_Brief_
Copy the records word for word, from their first line through the line containing "Name: * (53, 1811)", including both of those lines.

_Records supplied_

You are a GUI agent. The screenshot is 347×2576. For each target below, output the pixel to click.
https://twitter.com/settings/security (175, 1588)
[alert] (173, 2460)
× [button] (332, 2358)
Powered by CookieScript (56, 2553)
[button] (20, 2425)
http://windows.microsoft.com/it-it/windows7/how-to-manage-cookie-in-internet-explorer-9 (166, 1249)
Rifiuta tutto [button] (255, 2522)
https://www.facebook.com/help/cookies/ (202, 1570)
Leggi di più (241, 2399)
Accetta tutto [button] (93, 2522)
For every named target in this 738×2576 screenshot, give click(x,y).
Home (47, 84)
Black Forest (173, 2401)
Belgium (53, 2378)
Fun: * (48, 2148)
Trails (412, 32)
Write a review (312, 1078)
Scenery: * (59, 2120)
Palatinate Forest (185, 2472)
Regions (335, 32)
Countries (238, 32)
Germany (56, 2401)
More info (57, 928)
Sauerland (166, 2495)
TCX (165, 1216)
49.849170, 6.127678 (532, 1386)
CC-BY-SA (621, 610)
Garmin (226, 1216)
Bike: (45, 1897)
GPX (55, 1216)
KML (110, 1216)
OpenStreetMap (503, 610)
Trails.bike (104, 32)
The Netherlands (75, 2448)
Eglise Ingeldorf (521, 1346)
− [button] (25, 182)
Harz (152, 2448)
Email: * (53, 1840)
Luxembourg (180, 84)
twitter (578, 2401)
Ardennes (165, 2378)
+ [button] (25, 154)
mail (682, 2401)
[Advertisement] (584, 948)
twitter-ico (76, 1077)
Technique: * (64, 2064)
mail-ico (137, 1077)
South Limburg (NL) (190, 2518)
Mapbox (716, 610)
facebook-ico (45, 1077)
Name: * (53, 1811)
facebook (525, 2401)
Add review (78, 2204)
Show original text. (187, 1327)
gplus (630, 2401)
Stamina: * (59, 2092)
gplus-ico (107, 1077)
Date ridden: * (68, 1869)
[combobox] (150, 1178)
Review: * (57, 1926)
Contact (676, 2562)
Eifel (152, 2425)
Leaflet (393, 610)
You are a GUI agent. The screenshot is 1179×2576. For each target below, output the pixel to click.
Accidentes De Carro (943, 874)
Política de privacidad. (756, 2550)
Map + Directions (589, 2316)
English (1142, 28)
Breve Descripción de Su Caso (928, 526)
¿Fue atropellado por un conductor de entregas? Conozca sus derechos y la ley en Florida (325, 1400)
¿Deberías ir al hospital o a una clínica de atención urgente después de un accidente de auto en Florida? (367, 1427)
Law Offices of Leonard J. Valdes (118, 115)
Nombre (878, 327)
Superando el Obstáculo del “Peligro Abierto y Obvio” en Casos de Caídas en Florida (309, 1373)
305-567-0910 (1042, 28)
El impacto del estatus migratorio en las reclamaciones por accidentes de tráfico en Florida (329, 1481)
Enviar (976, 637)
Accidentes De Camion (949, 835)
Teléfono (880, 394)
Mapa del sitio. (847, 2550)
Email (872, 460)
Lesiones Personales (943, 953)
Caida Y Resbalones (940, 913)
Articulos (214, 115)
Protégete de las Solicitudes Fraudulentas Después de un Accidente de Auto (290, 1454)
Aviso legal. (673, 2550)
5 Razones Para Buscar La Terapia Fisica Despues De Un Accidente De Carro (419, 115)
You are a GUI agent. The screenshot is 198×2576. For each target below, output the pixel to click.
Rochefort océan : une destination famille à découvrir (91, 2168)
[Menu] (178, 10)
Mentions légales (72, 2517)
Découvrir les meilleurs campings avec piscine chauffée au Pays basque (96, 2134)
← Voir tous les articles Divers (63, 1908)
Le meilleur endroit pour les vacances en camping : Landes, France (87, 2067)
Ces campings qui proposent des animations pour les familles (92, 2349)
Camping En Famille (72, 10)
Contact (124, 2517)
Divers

_Exercise answer_
You are a GUI agent. The screenshot is 347×2576. For each target below, output the pixel to click.
https://twitter.com/settings/security (175, 1588)
[alert] (173, 2460)
× [button] (332, 2358)
Powered by CookieScript (56, 2553)
[button] (20, 2425)
http://windows.microsoft.com/it-it/windows7/how-to-manage-cookie-in-internet-explorer-9 (166, 1249)
Rifiuta tutto [button] (255, 2522)
https://www.facebook.com/help/cookies/ (202, 1570)
Leggi di più (241, 2399)
Accetta tutto [button] (93, 2522)
For every named target in this 738×2576 screenshot, give click(x,y).
Home (47, 84)
Black Forest (173, 2401)
Belgium (53, 2378)
Fun: * (48, 2148)
Trails (412, 32)
Write a review (312, 1078)
Scenery: * (59, 2120)
Palatinate Forest (185, 2472)
Regions (335, 32)
Countries (238, 32)
Germany (56, 2401)
More info (57, 928)
Sauerland (166, 2495)
TCX (165, 1216)
49.849170, 6.127678 (532, 1386)
CC-BY-SA (621, 610)
Garmin (226, 1216)
Bike: (45, 1897)
GPX (55, 1216)
KML (110, 1216)
OpenStreetMap (503, 610)
Trails.bike (104, 32)
The Netherlands (75, 2448)
Eglise Ingeldorf (521, 1346)
− [button] (25, 182)
Harz (152, 2448)
Email: * (53, 1840)
Luxembourg (180, 84)
twitter (578, 2401)
Ardennes (165, 2378)
+ [button] (25, 154)
mail (682, 2401)
[Advertisement] (584, 948)
twitter-ico (76, 1077)
Technique: * (64, 2064)
mail-ico (137, 1077)
South Limburg (NL) (190, 2518)
Mapbox (716, 610)
facebook-ico (45, 1077)
Name: * (53, 1811)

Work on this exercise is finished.